CATEGORY TWO: The Disenchanted Soul
After being involved in a messy break-up, the disenchanted souls spend most of their waking lives thinking about their ex-girlfriend. Any sexual encounters they have had following the break-up have been unsuccessful thanks to the impotency brought upon by their low self-esteem, and so rather than going out, getting drunk and falling into bed with strange women who will ultimately be disappointed by their flaccid penis, they instead choose to sit at home watching repeats of Scrubs and listening to Damien Rice.
CATEGORY THREE: The Awkward Chancer
The awkward chancers are dedicated to the acquisition of sex, but lack the tools that are necessary for the task. Matching debilitating social awkwardness with a horniness which suggests that any kind of female touch would incite premature ejaculation, the awkward chancers spend most of their time bravely battling against waves of rejection in the hope that they will meet someone who isn't deterred by the fact that a paraplegic could unhook a bra faster than they can.

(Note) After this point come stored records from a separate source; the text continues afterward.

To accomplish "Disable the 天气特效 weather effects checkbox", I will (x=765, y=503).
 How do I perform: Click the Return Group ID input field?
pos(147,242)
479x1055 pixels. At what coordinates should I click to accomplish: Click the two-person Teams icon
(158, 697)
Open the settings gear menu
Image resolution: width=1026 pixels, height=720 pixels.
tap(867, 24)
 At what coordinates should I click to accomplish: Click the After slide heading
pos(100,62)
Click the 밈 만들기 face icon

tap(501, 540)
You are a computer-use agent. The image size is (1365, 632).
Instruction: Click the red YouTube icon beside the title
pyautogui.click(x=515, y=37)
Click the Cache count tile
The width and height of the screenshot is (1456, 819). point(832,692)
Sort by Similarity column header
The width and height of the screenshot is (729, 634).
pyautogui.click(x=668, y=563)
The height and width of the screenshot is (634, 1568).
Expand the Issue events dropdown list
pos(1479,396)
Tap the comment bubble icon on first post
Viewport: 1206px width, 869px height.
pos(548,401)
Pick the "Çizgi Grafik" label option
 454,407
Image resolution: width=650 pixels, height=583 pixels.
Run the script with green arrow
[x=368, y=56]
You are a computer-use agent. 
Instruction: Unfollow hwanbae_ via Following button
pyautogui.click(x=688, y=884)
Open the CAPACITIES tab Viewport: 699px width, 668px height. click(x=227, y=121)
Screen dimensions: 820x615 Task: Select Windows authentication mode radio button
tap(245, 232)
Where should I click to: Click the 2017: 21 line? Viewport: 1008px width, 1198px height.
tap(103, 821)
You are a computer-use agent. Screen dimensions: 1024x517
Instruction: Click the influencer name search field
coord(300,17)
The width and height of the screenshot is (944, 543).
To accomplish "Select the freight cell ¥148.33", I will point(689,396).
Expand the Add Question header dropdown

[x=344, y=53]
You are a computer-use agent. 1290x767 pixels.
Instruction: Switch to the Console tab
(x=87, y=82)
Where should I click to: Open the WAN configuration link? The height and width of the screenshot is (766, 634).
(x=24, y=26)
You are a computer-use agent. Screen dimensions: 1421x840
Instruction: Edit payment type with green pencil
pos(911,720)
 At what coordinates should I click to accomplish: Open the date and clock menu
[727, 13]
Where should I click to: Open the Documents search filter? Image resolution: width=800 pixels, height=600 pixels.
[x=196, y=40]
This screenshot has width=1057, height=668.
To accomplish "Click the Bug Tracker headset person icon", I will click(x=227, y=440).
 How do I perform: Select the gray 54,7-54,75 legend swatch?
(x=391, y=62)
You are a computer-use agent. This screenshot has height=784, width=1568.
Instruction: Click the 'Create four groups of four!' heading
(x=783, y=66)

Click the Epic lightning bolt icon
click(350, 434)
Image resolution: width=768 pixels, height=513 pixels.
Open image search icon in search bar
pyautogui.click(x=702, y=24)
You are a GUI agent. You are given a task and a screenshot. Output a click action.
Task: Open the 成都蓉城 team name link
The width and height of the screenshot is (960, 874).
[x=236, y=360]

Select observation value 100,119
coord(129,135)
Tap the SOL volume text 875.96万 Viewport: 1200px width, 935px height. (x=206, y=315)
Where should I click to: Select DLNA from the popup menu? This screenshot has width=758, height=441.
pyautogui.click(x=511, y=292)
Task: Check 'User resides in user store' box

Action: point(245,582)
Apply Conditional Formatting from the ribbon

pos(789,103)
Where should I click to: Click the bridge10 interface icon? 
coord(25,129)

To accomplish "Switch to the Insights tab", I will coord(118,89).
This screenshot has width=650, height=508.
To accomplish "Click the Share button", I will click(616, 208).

The unfortunate truth is that, no matter which category you fall into, the solution remains the same: there is absolutely nothing that you can do other than to continue just being yourself. And this isn't some Cosmopolitan "find someone who loves you for you!" bullshit, either. If you're reading an article entitled 'Why Am I Still Single?!' then chances are that just being yourself is the very thing that's got you into this mess, but what else are you going to do? Go to the gym so that you can develop muscles to surround your inherently unlikeable personality? Start wearing t-shirts with funny slogans on them so that girls think you're approachable? Grow a beard and take up smoking? No. What you're going to do is keep being a loveless bachelor/pathetic ex-boyfriend/socially retarded sex pest, and keep praying that you'll one day meet someone who doesn't care.
Or, failing that, you could just drink more.